Michael Dell aura donc réussi son opération de rachat de sa propre entreprise qui va pouvoir désormais se consacrer pleinement à sa stratégie

La saga de l’été se termine à peu près au même temps que le cycle des saisons. Michael Dell souhaitait extraire son entreprise des incertitudes, des aléas, de la dictature de la bourse et son obsession du court terme. Les actionnaires ont donc voté pour l’OPA lancé par le fondateur associé au fonds d’investissement Silver Lake pour un montant de 25 milliards de dollars. Au passage, on indique que Twitter qui a annoncé sa décision de s’introduire en bourse pourrait, lui, récolter quelque 15 milliards de dollars. La transaction devrait être finalisée avant la fin du troisième trimestre 2014 (l’exercice de Dell se clôture en fin janvier). A l’inverse le trublion Carl Icahn, qui était devenu le deuxième actionnaire, a baissé les armes et va porter son attention sur une autre proie. Pendant un temps, il s’était intéressé à Apple, mais il avait sans doute les yeux plus gros que le ventre.  Les marchés financiers sont restés relativement insensibles au nouveau chapitre de la firme texane avec une hausse quasi invisible de 0,14 % du cours de l’action au Nasdaq.

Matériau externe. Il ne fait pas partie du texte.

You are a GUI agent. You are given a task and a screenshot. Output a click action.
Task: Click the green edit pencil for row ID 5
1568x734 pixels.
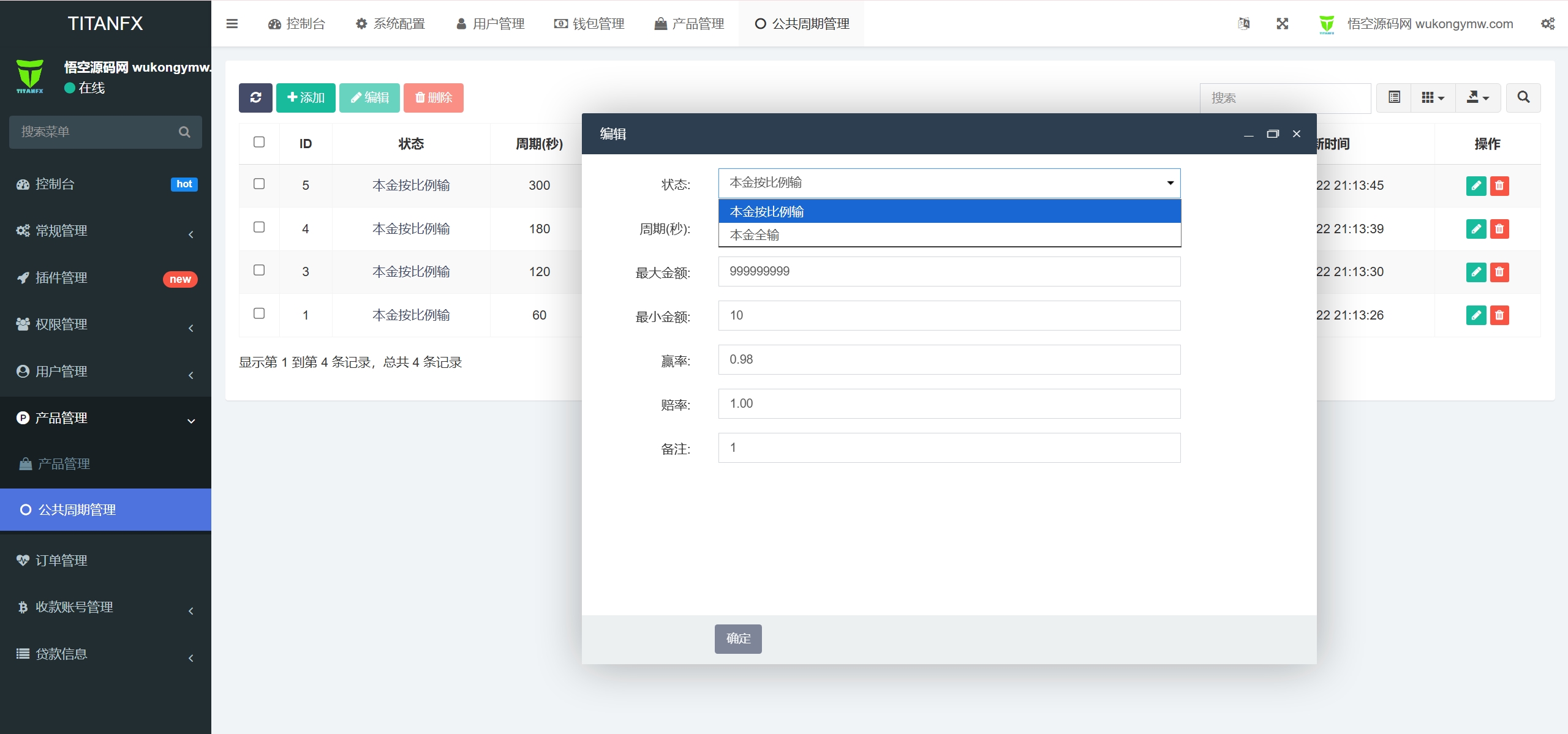[1476, 185]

Les problèmes sont-ils réglés ? Certainement pas, ils ne font que recommencer pourrait-on dire car cet épisode de l’OPA a détourné l’attention la direction de l’entreprise qui va devoir se replonger dans sur la vraie question : l’avenir de l’entreprise. Selon l’agence Reuters, le cabinet Boston Consulting, engagé par Dell pour évaluer l’offre de rachat, prévoit une baisse continue de son chiffre d’affaires jusqu’en 2016, même si la fabrication de PC ne représente déjà plus que la moitié de ses ventes

Depuis qu’elle a été formulée – dit simplement aller vers les logiciels et les services -, le marché de l’IT a évolué sensiblement avec une baisse significative des ventes de PC, qui reste au cœur de l’activité, avec une explosion des smartphones et  des tablettes comme nouveaux postes de travail à part entière. Deux activités sur lesquelles Dell est quasi absent. Et à force de sous-traiter la fabrication par les autres, les constructeurs américains de PC ont perdu leurs compétences industrielles et perdu du terrain. Un temps, numéro Un de ce marché, Dell n’a cessé de perdre du terrain pour être aujourd’hui numéro trois.

Dans une lettre adressée aux clients, Michael Dell se félicite évidemment de cette issue heureusement pour lui et indique les axes dans laquelle doit se situer la stratégie de l’entreprise : « The forces of cloud, big data, mobile and security are changing people’s relationship with technology, just as the PC did almost 30 years ago ». C’est évidemment très général et pourrait être endossé par toutes les entreprises du secteur.

Comme les autres grands de l’informatique, Dell s’est lancé dans un activisme de rachats d’entreprise à partir de 2006 et sa première opération dans les services remonte à 2009 avec le rachat de l’intégrateur texan Perot System pour près de 4 milliards de dollars. L’équivalent de PwC pour IBM en 2002 ou EDS pour HP en 2008. « Ensuite, Dell a multiplié les acquisitions à un rythme rapide dans les domaines de la sécurité, du stockage. Autre particularité, la très grande majorité des entreprises rachetées sont américaines, on ne compte que deux anglaises et une israélienne sur la trentaine acquises depuis 2006. La pause marquée depuis  quelques mois suite à l’initiative de Michael Dell de racheter sa propre entreprise va donc s’achever et les acquisitions vont certainement reprendre.

Dans les quatre grandes divisions qui structurent l’activité de Dell, c’est l’activité grand public qui a souffert le plus et s’est effondrée passant de 14,4 $mds en 2011 à 10,9 $mds en 2013 écornant au passage le modèle direct qui avait fait un temps le succès de l’entreprise. De même le secteur public, qui constitue une des forces de Dell, a cédé du terrain. Globalement, Dell a réalisé un chiffre d’affaires inférieur sur l’exercice 2013 qu’en 2007.

Aujourd’hui, la transformation souhaitée par Michael Dell depuis 2008 d’aller vers les logiciels et les services reste largement à concrétiser. Dell est un peu engagé dans une course de vitesse entre développer ces deux nouvelles activités plus vite que le business autour du poste client (regroupant PC de bureau et Mobility) ne se détruit. Ce dernier  s’est réduit de 5 $mds en passant de 33 $mds en 2011 à 28 $mds en 2013. Pour le dire rapidement, Dell perd du terrain sur un marché en perte de vitesse : celui du PC. A l’inverse, l’activité services ne progressent que très modérément passant de 7,6 $mds en 2011 à 8,4 $mds en 2013. La bonne nouvelle est que les ventes de serveurs et d’équipement de réseaux ont progressé  et que l’activité entreprises (grands comptes et PME),  qui peut servir de socle pour y faire fructifier une offre de services, a tenu bon. C’est ce sur quoi Michal Dell va devoir s’atteler rapidement dans les mois à venir. Il s’est libéré des griffes de la bourse, il faut espérer pour lui et pour les 110 000 salariés que son investisseur associé Silver Lake lui laissera les coudées franches.